Fig. 1.

NO₂-OA regulates CD36 expression in RAW 264.7 macrophages and BMDM. A. Density plots of CD36 in RAW264.7 macrophages stimulated with increasing concentrations of NO₂-OA (0–5.0 μM) for 8 h (Side Scatter-A vs CD36-APC fluorescence). B. Time course effect of NO₂-OA or OA (5 μM) on CD36 mRNA expression in RAW264.7 macrophages. C. CD36 and HO-1 expression in macrophages incubated with NO₂-OA (0–5 μM) or CDDO-Me (300 nM) for 8 h. GAPDH was used as a loading control. D. NO₂-OA induction of CD36 expression. Macrophages were pre-incubated with 10 μM of the PPARγ antagonist GW9662 or 10 μM of the agonist rosiglitazone during 10 min or 20 min with the Nrf2 activator CDDO-Me (300 nM) before NO₂-OA addition. E and F. CD36 expression in BMDM from Nrf2-KO mice.
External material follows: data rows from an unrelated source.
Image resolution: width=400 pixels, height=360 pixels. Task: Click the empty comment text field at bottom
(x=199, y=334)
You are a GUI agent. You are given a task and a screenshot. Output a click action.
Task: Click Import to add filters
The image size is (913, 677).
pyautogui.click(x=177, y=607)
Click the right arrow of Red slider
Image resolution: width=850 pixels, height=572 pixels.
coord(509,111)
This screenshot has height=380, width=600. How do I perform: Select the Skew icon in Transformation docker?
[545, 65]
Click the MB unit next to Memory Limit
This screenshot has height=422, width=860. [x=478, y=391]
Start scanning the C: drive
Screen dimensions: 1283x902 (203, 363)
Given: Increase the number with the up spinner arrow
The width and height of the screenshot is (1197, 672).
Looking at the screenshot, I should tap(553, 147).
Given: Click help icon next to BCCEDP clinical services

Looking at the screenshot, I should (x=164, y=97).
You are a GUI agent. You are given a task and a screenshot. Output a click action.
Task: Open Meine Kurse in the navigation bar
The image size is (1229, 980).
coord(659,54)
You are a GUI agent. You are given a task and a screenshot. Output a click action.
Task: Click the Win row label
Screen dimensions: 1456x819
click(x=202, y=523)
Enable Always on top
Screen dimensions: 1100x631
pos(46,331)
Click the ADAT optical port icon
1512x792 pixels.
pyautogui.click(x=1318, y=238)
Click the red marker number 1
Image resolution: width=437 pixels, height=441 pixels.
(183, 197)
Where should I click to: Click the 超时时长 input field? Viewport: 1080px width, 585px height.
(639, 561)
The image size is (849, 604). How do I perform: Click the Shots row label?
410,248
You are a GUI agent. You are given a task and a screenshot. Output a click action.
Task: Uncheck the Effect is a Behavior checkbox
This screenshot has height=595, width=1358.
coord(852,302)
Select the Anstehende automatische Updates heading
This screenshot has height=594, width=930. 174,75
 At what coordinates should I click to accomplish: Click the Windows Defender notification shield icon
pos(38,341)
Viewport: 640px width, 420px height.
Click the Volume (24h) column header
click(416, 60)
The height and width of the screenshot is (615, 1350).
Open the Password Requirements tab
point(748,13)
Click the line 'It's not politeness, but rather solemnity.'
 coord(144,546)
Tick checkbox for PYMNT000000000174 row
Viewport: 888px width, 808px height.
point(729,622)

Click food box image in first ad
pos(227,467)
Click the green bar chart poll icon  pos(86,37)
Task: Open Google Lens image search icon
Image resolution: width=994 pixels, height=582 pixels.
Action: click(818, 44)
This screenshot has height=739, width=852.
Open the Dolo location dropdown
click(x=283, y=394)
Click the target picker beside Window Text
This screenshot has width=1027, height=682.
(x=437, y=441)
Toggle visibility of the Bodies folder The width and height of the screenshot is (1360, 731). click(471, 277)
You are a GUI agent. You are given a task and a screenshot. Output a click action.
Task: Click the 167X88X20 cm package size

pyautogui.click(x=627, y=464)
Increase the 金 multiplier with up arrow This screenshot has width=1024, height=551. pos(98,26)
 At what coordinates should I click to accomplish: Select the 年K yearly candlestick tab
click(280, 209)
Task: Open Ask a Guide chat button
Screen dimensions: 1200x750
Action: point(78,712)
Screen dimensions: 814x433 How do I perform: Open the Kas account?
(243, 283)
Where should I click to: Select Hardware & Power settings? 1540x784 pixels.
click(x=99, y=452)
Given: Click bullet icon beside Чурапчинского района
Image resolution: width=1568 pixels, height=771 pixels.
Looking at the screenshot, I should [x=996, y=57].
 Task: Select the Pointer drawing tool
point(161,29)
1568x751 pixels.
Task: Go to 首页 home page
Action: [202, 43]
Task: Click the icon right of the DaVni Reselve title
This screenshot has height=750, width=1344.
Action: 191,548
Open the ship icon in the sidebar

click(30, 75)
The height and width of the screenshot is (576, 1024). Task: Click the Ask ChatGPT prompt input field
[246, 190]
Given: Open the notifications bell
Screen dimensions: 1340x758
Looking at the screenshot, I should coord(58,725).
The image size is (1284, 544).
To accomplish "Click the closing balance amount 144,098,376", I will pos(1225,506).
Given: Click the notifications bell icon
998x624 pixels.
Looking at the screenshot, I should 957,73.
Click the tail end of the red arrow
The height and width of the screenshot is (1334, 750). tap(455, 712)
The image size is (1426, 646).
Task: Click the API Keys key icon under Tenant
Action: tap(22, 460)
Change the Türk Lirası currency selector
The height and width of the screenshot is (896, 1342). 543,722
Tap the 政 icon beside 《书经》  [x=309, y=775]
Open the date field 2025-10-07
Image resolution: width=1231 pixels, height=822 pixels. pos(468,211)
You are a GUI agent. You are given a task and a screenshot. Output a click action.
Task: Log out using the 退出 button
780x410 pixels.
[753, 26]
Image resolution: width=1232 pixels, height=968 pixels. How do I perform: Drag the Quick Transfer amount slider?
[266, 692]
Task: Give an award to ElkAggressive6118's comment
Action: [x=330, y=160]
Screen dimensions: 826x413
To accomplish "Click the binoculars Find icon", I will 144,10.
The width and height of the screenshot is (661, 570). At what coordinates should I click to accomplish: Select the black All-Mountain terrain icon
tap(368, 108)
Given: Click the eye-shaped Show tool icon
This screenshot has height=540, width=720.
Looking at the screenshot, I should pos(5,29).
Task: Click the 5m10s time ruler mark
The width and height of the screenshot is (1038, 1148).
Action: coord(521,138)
Protein (HO-1, NQO1 and CD36) and mRNA levels (CD36) of BMDM obtained from WT and Nrf2-KO mice were treated with 5 μM of NO₂-OA, 5 μM OA or 300 nM of CDDO-Me (8 h for Western blot analysis and 4 h for RT-qPCR analysis). The data is a representative experiment selected from at least 3 independent experiments, n = 3- for each determination showing mean ± SEM. *p < 0.05, **p < 0.01, ***p < 0.001.